GO/chitosan sponge for gold adsorption and filtration. (A) The geometry of CS⋅⋅⋅GO complex optimized by density functional theory calculation. (B) Schematic diagram of GO/CS sponge for ultrafast and efficient adsorption/extraction of gold, δ = 1 or 3. (C) SEM image of a GO/CS₅ sponge. (D) Photographs illustrate a GO/CS sponge filled in a syringe (Left), followed by adding 5 mL 200 ppm Au³⁺ solution (Middle) and the visualization of real-time color change before and after filtration (Right). It took approximately 2.86 min for 2.5 mg of sponge adsorbent, with a rate of adsorption of 0.14 g/g min (as detailed in SI Appendix, Table S1), to extract 200 ppm of gold from 5 mL.

MATERIAL
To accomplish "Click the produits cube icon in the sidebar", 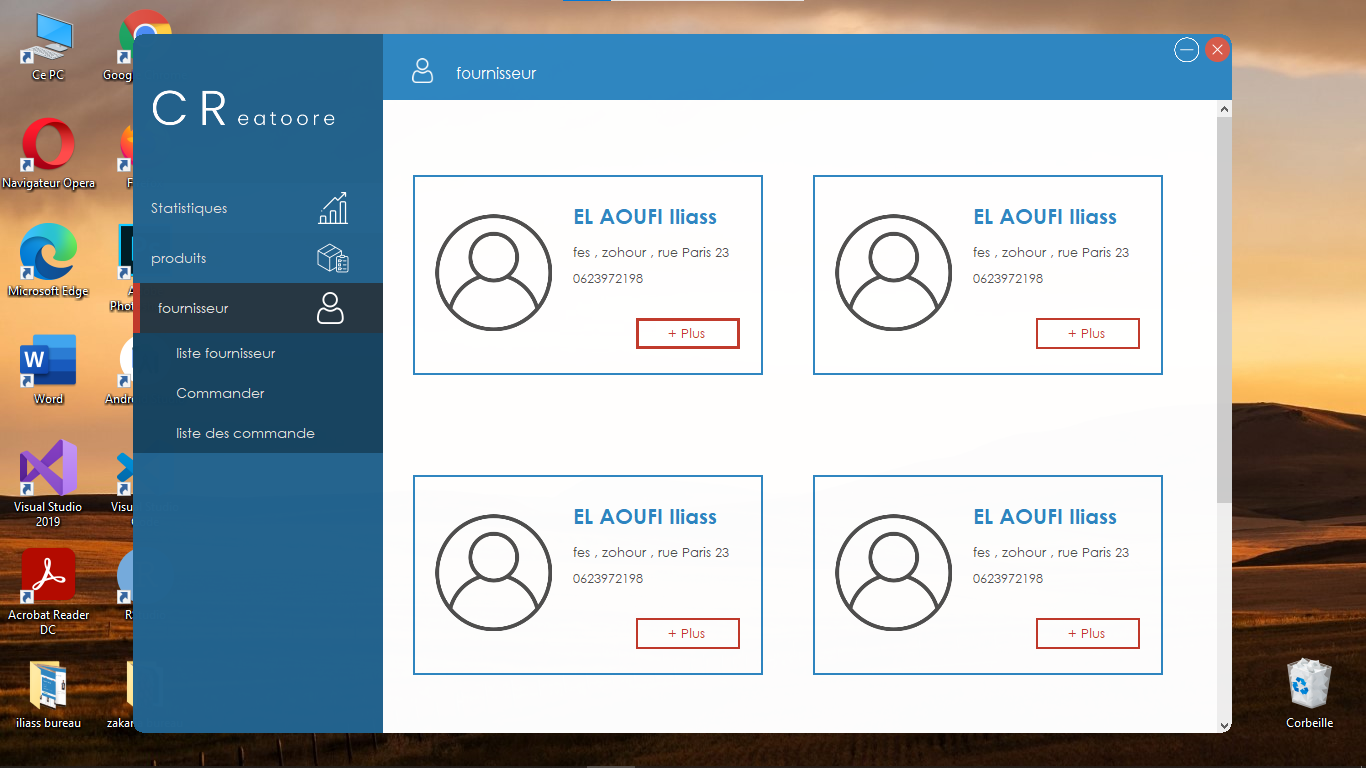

CHALLENGE
Can you repeat everything in the gold sponge caption from "GO/chitosan sponge for" down to "gold from 5 mL.", word for word?

COMPLETED EXERCISE
GO/chitosan sponge for gold adsorption and filtration. (A) The geometry of CS⋅⋅⋅GO complex optimized by density functional theory calculation. (B) Schematic diagram of GO/CS sponge for ultrafast and efficient adsorption/extraction of gold, δ = 1 or 3. (C) SEM image of a GO/CS₅ sponge. (D) Photographs illustrate a GO/CS sponge filled in a syringe (Left), followed by adding 5 mL 200 ppm Au³⁺ solution (Middle) and the visualization of real-time color change before and after filtration (Right). It took approximately 2.86 min for 2.5 mg of sponge adsorbent, with a rate of adsorption of 0.14 g/g min (as detailed in SI Appendix, Table S1), to extract 200 ppm of gold from 5 mL.